Bundan önceki yazımda DHMİ’nin bağımsız bir Türkiye Havacılık Kurumu altında Havacılık, Hava Trafik Kontrolü, Hava Meydanları-Kurulu Tesisler, SHGM gibi bir şemsiye şeklinde örgütlenmesi gerektiğini belirtmiştim. DHMİ alt, üst, yaklaşma ve hava alanı kontrol bölgelerini içeren tecrübesi ile altın madeni kadar kıymetli bir kuruluş… Bağımsız bir DHMİ hava boşluğu ve gelir vergisi şeklinde devlete karşı yükümlülüklerini yerine getirebilir. DHMİ eğer gelirlerini, giderlerini kontrol etme yeteneğine kavuşursa ihtiyaçları için gereken sayı ve ücrette eleman çalıştırabilir ve bunları yetiştirebilecek yatırımları yapabilir.
Açık söyliyeyim, SMART projesi için üstlenici firmanin sağlaması şart koşulan teknik dökümanların en az 3 T.C. vatandaşınca kısa sürede okunması ve hazmedilmesi gerekmektedir. Bu kişiler yabancılarla çalışma ve çeşitli milliyetlerden insanların gerçeği ne kadar söylediğini hissedebilecek tecrübede olmalıdır.
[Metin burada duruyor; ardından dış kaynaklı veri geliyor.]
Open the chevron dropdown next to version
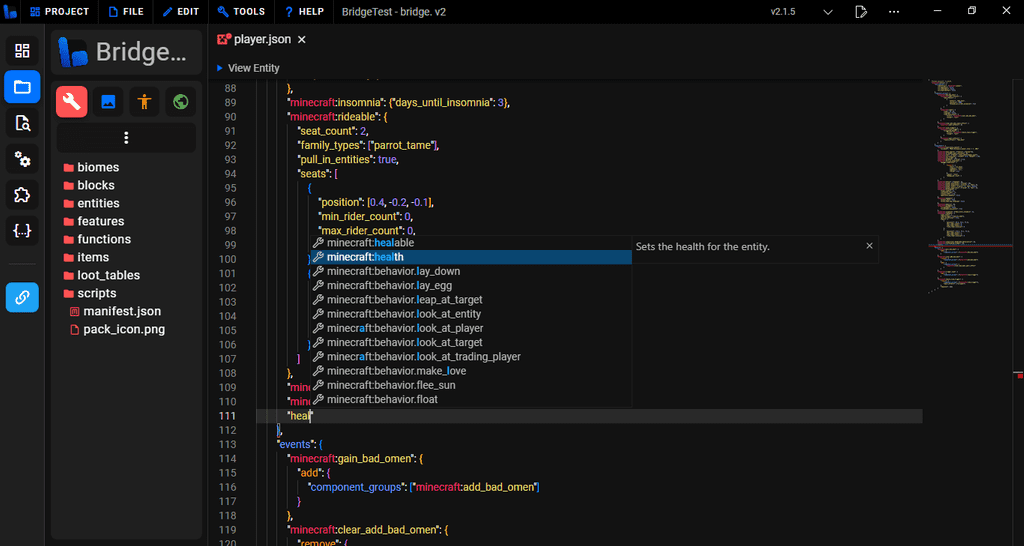Image resolution: width=1024 pixels, height=546 pixels. point(827,12)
Merak ediyorum, DHMİ bu işi becerecek 3-4 kişiyi bundan en az 2 sene önce Avrupa’daki kardeş kuruluşlarda görevlendirip hazırlamış mıdır? Daha doğrusu yöneticilerimiz bunu hayal edebilecek ekonomik esneklik ve imkana sahip olmuşlar mıdır? DHMİ bu kadar yokluk içinde bırakılmamalıydı.
Karlsruhe Upper Air Traffic Control merkezi başlangıçta tümüyle EUROCONTROL merkezi olarak kurulmuş. 50 Km ötesinde Rhein Fransız kontrol merkezi var. Zaman içinde Karlsruhe merkezinin fonksiyonlarının kaldırılması Rhein ve Maastricht merkezlerinin bu işi üstlenmesi rasyonel bir yaklaşım olabilirdi. Tabii bu durum uçuş ücretlerinin o kuruluşların bulunduğu ülkeler tarafından toplanması gibi bir durumu getirebilirdi. Bu çerçeve içinde, sanırım 1994 gibi, Almanya Hava Trafik Kontrolünü özelleştirdi… Kontrol merkezimizin önündeki Alman bayrağı indirildi ve AB bayrağının yanına Deutsche Flug Sicherung şirketinin bayrağı çekildi. (1997 sonunda EUROCONTROL STK tamamen kapatılıyor, bayraklara ne olacak bilemem)…
DHMİ’nin bağımsız bir kuruluşa dönüştürülmesi onun tüm Doğu Anadolu ve komşularından katkılarla, Suriye, Azerbeycan, Ermenistan, Gürcistan, Irak, İran vb bazı bölgelerin Üst Kontrolünü yüklenmesini sağlayabilir. DHMİ EUROCONTROL’de olmayan ve uzmanlarca gıpta ile anılan, Hava Trafik Kontrolünün her alanını kapsayan bir operasyonel tecrübe ve bilgi birikimine sahiptir. Alan kontrolü, yaklaşma kontrolü, alt ve üst kontrolleri yapmış bir Hava Trafik Kontrolörünü yetiştirebilecek imkana sahip bir kurum niye bunu başaramasın? Özelleştirme ve bağımsız olmayı Almanlar gibi ustaca, kendi ülkemizin avantajına çevirebiliriz.
1992’den bu yana DHMİ’nin çalışmalarını raporlar, ziyaretler vb. ile uzaktan izliyorum…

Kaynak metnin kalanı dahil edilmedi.